Hyperparameter tuning of the Random Forest model resulted in strong classification performance, with Recall values ranging from 77.09–90.91% for the landslide class and 84.00–92.75% for the non-landslide class, Precision values of 85.81–92.91% (landslide class) and 74.49–90.71% (non-landslide class), and F1-score values of 81.22–91.90% (landslide class) and 78.96–91.72% (non-landslide class). Overall, the model achieved an Overall Accuracy ranging from 80.15–91.81% and Kappa values between 60.30–83.61%. Analysis of parameter importance using the optimal Random Forest configuration indicated that annual rainfall had the highest contribution (22.78), followed by slope (21.52), NDVI (19.17), land use/land cover (14.71), soil texture (12.30), distance to rivers (7.97), and distance to active faults (1.55). The spatial pattern evaluation revealed that 7.73% of the total landscape of Bogor Regency exhibits land use/land cover that is not aligned with the spatial plan, while 31.63% of the total spatial plan area is categorized as exposed to landslide hazards. These conditions correspond to an area of 2,127.35 ha, which is recommended to receive landslide hazard mitigation measures implemented gradually and directed toward achieving spatial plan conformity.

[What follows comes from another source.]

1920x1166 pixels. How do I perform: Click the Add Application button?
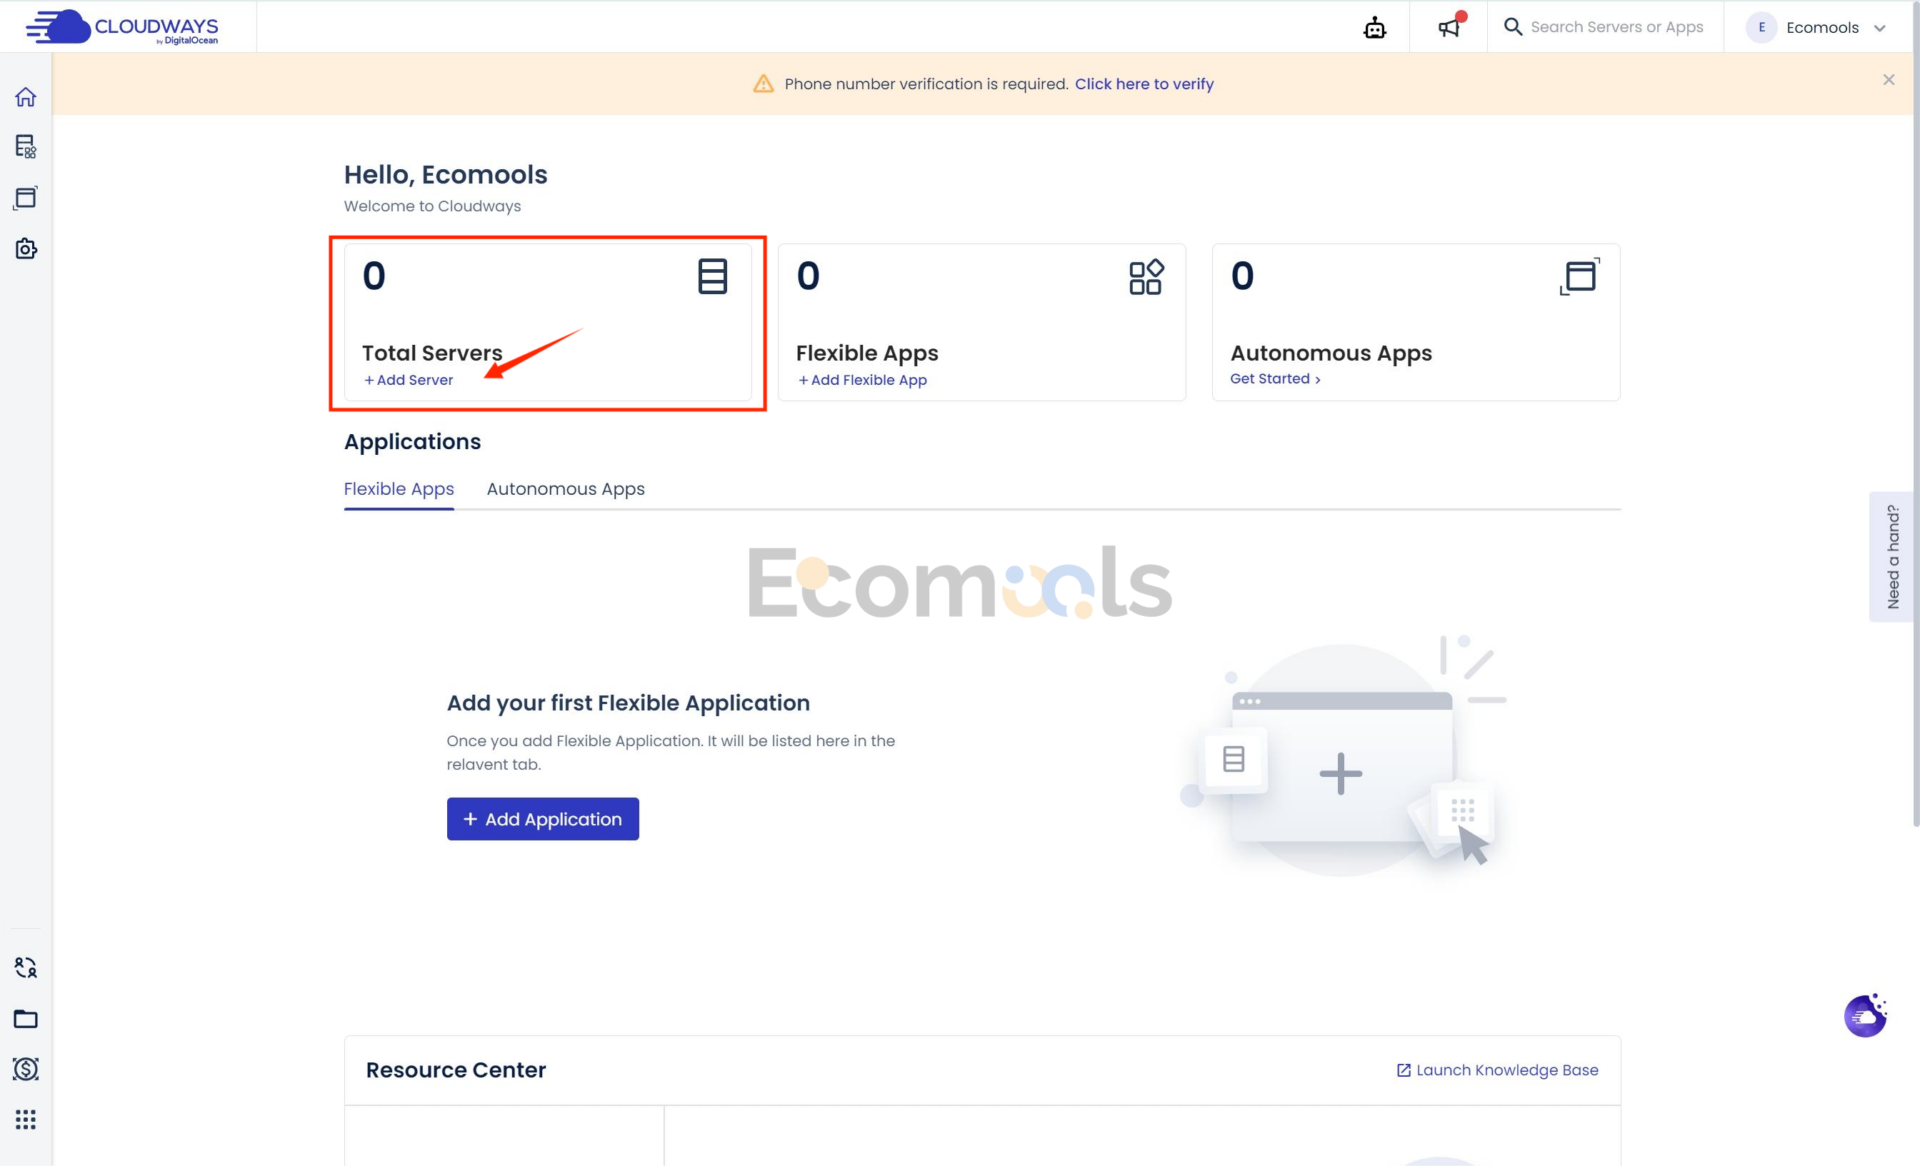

The conclusions of this study indicate that the optimal Random Forest configuration was achieved with ntree = 200 and mtry = 2, beyond which further tuning resulted in diminishing returns. Annual rainfall (22.78), slope (21.52), and NDVI (19.17) were identified as the three most influential parameters, enabling the Random Forest-based landslide hazard map to outperform the existing landslide hazard map in the RTRW document. Accordingly, the resulting hazard map is suitable for use as an evaluation tool for the Bogor Regency RTRW 2024–2044, supporting the formulation of specific and phased landslide mitigation recommendations, ranging from development restrictions and land improvement and slope reinforcement to fair and sustainable relocation as an emergency option.